- **What you are asked to do**
Print out each record below, unaltered and complete, without its images.

[Records from a data source]
----
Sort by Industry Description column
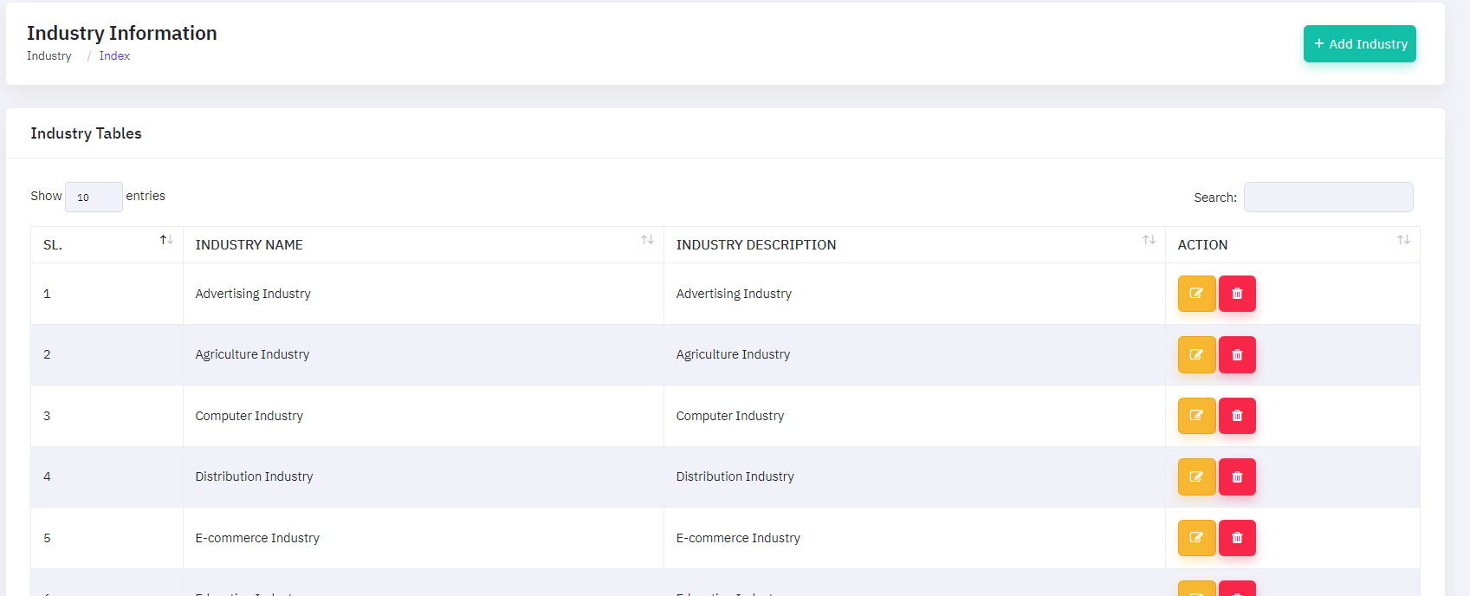Viewport: 1470px width, 596px height. click(x=1149, y=240)
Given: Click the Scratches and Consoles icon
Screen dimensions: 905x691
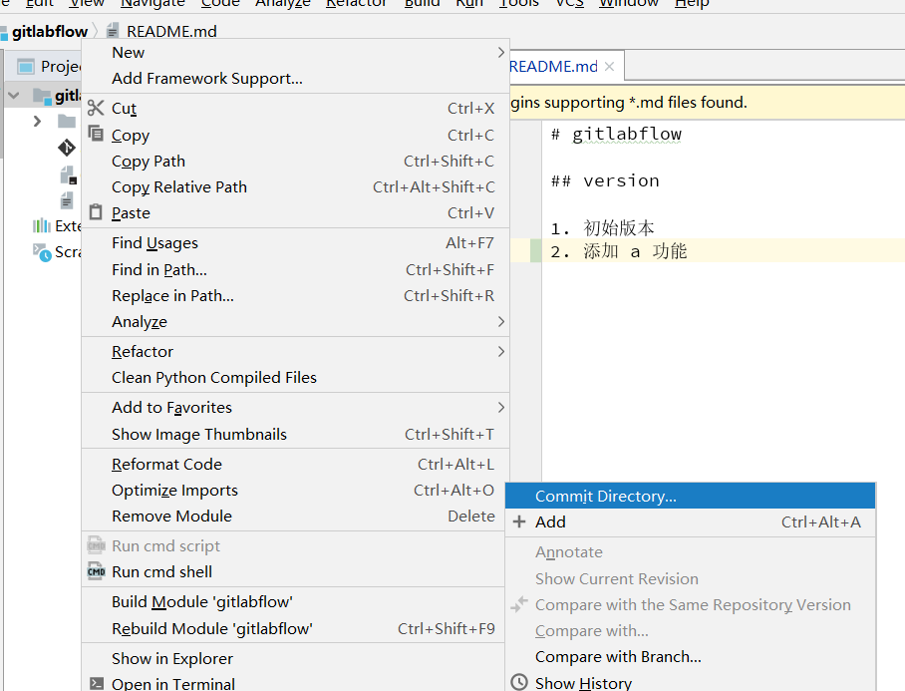Looking at the screenshot, I should click(41, 252).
----
- **Task solution**
Sort by Industry Description column
Viewport: 1470px width, 596px height. click(x=1149, y=240)
Given: Click the Scratches and Consoles icon
Screen dimensions: 905x691
Looking at the screenshot, I should click(41, 252).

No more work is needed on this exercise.